]> www.infradead.org Git - users/hch/misc.git/commitdiff
net: af_packet: Use hrtimer to do the retire operation
authorXin Zhao <jackzxcui1989@163.com>
Mon, 8 Sep 2025 10:45:49 +0000 (18:45 +0800)
committerJakub Kicinski <kuba@kernel.org>
Fri, 12 Sep 2025 01:40:06 +0000 (18:40 -0700)
In a system with high real-time requirements, the timeout mechanism of
ordinary timers with jiffies granularity is insufficient to meet the
demands for real-time performance. Meanwhile, the optimization of CPU
usage with af_packet is quite significant. Use hrtimer instead of timer
to help compensate for the shortcomings in real-time performance.
In HZ=100 or HZ=250 system, the update of TP_STATUS_USER is not real-time
enough, with fluctuations reaching over 8ms (on a system with HZ=250).
This is unacceptable in some high real-time systems that require timely
processing of network packets. By replacing it with hrtimer, if a timeout
of 2ms is set, the update of TP_STATUS_USER can be stabilized to within
3 ms.

Delete delete_blk_timer field, because hrtimer_cancel will check and wait
until the timer callback return and ensure never enter callback again.

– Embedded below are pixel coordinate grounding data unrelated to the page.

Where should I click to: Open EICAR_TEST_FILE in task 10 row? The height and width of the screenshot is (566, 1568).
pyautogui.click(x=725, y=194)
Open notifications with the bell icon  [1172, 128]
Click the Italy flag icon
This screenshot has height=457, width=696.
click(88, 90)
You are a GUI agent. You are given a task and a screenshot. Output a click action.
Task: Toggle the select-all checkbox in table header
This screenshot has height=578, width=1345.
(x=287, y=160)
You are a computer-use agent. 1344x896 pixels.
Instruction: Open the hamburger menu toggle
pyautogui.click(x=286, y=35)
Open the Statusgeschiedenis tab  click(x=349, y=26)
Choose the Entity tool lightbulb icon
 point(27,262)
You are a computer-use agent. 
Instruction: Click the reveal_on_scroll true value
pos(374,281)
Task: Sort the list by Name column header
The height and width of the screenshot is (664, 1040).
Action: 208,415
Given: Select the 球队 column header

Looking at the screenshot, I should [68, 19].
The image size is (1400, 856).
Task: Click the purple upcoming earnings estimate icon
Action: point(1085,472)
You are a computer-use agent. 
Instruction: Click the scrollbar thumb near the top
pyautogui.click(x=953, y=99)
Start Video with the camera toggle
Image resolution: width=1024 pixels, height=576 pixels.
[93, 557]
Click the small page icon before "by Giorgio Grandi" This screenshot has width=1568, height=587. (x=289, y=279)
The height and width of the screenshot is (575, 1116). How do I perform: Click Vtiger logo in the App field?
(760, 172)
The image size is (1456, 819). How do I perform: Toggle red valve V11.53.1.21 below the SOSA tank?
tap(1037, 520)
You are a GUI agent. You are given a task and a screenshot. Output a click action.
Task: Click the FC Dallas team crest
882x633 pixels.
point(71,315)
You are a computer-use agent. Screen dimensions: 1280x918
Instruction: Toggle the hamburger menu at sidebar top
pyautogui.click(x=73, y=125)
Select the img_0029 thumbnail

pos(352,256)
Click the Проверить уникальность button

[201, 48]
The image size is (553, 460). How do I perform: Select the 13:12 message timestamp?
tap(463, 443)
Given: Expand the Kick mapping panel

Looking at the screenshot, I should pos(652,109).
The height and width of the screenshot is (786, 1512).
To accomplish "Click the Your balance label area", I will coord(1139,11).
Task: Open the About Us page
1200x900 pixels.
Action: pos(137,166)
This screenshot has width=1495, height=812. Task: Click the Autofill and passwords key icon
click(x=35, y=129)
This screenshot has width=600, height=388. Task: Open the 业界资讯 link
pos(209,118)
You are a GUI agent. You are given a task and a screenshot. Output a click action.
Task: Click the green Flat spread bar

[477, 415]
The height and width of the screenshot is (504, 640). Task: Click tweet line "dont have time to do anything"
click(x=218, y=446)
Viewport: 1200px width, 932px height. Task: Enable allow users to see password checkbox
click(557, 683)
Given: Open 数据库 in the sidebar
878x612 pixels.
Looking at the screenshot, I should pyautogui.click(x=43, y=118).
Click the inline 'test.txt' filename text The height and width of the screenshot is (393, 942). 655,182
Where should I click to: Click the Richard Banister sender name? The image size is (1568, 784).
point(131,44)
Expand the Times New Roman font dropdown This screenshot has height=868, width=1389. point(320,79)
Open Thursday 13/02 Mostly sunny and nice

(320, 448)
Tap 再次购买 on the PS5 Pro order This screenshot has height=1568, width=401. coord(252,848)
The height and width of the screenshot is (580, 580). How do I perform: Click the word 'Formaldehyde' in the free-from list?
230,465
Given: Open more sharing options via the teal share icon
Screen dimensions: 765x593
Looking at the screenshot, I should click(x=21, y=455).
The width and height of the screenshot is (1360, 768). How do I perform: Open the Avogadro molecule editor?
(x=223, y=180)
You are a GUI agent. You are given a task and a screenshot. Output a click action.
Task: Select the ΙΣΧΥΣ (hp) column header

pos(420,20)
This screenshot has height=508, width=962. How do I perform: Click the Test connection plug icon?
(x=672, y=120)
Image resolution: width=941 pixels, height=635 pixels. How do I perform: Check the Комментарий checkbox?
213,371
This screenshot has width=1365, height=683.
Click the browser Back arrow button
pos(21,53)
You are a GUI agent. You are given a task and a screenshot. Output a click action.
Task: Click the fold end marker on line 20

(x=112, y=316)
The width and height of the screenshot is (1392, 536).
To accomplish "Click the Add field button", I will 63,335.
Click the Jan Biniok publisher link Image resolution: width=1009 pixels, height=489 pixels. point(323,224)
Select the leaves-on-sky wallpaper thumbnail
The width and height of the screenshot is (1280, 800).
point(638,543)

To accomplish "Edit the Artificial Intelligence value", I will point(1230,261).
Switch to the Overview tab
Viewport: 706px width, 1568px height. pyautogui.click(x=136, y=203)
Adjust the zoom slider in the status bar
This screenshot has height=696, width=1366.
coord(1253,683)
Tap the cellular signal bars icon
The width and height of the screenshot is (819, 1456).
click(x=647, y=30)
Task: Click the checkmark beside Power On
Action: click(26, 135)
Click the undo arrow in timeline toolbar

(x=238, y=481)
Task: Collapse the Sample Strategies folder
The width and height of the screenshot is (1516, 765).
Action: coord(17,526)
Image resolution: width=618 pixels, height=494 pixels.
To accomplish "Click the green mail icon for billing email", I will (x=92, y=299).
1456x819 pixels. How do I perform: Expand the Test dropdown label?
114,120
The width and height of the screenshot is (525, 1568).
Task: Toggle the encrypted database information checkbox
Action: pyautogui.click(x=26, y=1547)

Simplify the logic related to setting timeout, only update the hrtimer
expire time within the hrtimer callback, no longer update the expire time
in prb_open_block which is called by tpacket_rcv or timer callback.
Reasons why NOT update hrtimer in prb_open_block:
1) It will increase complexity to distinguish the two caller scenario.
2) hrtimer_cancel and hrtimer_start need to be called if you want to update
TMO of an already enqueued hrtimer, leading to complex shutdown logic.

One side effect of NOT update hrtimer when called by tpacket_rcv is that
a newly opened block triggered by tpacket_rcv may be retired earlier than
expected. On the other hand, if timeout is updated in prb_open_block, the
frequent reception of network packets that leads to prb_open_block being
called may cause hrtimer to be removed and enqueued repeatedly.

The retire hrtimer expiration is unconditional and periodic. If there are
numerous packet sockets on the system, please set an appropriate timeout
to avoid frequent enqueueing of hrtimers.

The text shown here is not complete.